Task prompt: Please rewrite the records below, changing "GUI agent" to "screen agent" and keeping everything else the same.

+++

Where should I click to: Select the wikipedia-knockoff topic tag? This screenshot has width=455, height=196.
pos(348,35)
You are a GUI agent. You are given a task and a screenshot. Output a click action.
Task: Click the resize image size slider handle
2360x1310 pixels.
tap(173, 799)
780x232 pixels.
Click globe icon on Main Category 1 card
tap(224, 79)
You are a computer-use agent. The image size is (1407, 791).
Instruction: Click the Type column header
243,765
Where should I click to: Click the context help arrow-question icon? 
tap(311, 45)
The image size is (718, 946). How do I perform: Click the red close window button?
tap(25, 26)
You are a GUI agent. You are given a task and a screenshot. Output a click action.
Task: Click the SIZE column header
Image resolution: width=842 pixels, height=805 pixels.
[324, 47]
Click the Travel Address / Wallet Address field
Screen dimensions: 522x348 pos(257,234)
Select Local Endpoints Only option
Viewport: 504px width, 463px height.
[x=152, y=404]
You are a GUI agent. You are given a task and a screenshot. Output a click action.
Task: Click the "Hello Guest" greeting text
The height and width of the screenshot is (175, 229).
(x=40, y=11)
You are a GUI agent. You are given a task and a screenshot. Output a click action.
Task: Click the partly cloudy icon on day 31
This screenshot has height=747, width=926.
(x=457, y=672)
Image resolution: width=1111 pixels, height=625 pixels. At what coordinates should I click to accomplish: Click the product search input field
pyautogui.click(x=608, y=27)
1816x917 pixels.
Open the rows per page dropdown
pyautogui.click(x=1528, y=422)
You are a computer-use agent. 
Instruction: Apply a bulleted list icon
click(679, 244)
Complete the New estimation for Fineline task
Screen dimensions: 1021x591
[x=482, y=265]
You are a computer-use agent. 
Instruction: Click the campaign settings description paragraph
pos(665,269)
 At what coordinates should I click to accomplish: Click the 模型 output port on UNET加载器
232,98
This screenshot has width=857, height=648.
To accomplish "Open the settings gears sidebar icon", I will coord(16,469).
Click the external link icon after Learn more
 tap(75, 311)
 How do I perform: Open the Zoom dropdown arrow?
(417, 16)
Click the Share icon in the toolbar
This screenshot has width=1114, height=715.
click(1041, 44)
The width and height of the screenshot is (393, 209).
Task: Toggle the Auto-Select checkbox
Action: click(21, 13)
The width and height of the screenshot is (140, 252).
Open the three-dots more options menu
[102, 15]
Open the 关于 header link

+++

Exercise solution:
Where should I click to: Select the wikipedia-knockoff topic tag? This screenshot has width=455, height=196.
pos(348,35)
You are a screen agent. You are given a task and a screenshot. Output a click action.
Task: Click the resize image size slider handle
2360x1310 pixels.
tap(173, 799)
780x232 pixels.
Click globe icon on Main Category 1 card
tap(224, 79)
You are a computer-use agent. The image size is (1407, 791).
Instruction: Click the Type column header
243,765
Where should I click to: Click the context help arrow-question icon? 
tap(311, 45)
The image size is (718, 946). How do I perform: Click the red close window button?
tap(25, 26)
You are a screen agent. You are given a task and a screenshot. Output a click action.
Task: Click the SIZE column header
Image resolution: width=842 pixels, height=805 pixels.
[324, 47]
Click the Travel Address / Wallet Address field
Screen dimensions: 522x348 pos(257,234)
Select Local Endpoints Only option
Viewport: 504px width, 463px height.
[x=152, y=404]
You are a screen agent. You are given a task and a screenshot. Output a click action.
Task: Click the "Hello Guest" greeting text
The height and width of the screenshot is (175, 229).
(x=40, y=11)
You are a screen agent. You are given a task and a screenshot. Output a click action.
Task: Click the partly cloudy icon on day 31
This screenshot has height=747, width=926.
(x=457, y=672)
Image resolution: width=1111 pixels, height=625 pixels. At what coordinates should I click to accomplish: Click the product search input field
pyautogui.click(x=608, y=27)
1816x917 pixels.
Open the rows per page dropdown
pyautogui.click(x=1528, y=422)
You are a computer-use agent. 
Instruction: Apply a bulleted list icon
click(679, 244)
Complete the New estimation for Fineline task
Screen dimensions: 1021x591
[x=482, y=265]
You are a computer-use agent. 
Instruction: Click the campaign settings description paragraph
pos(665,269)
 At what coordinates should I click to accomplish: Click the 模型 output port on UNET加载器
232,98
This screenshot has width=857, height=648.
To accomplish "Open the settings gears sidebar icon", I will coord(16,469).
Click the external link icon after Learn more
 tap(75, 311)
 How do I perform: Open the Zoom dropdown arrow?
(417, 16)
Click the Share icon in the toolbar
This screenshot has width=1114, height=715.
click(1041, 44)
The width and height of the screenshot is (393, 209).
Task: Toggle the Auto-Select checkbox
Action: click(21, 13)
The width and height of the screenshot is (140, 252).
Open the three-dots more options menu
[102, 15]
Open the 关于 header link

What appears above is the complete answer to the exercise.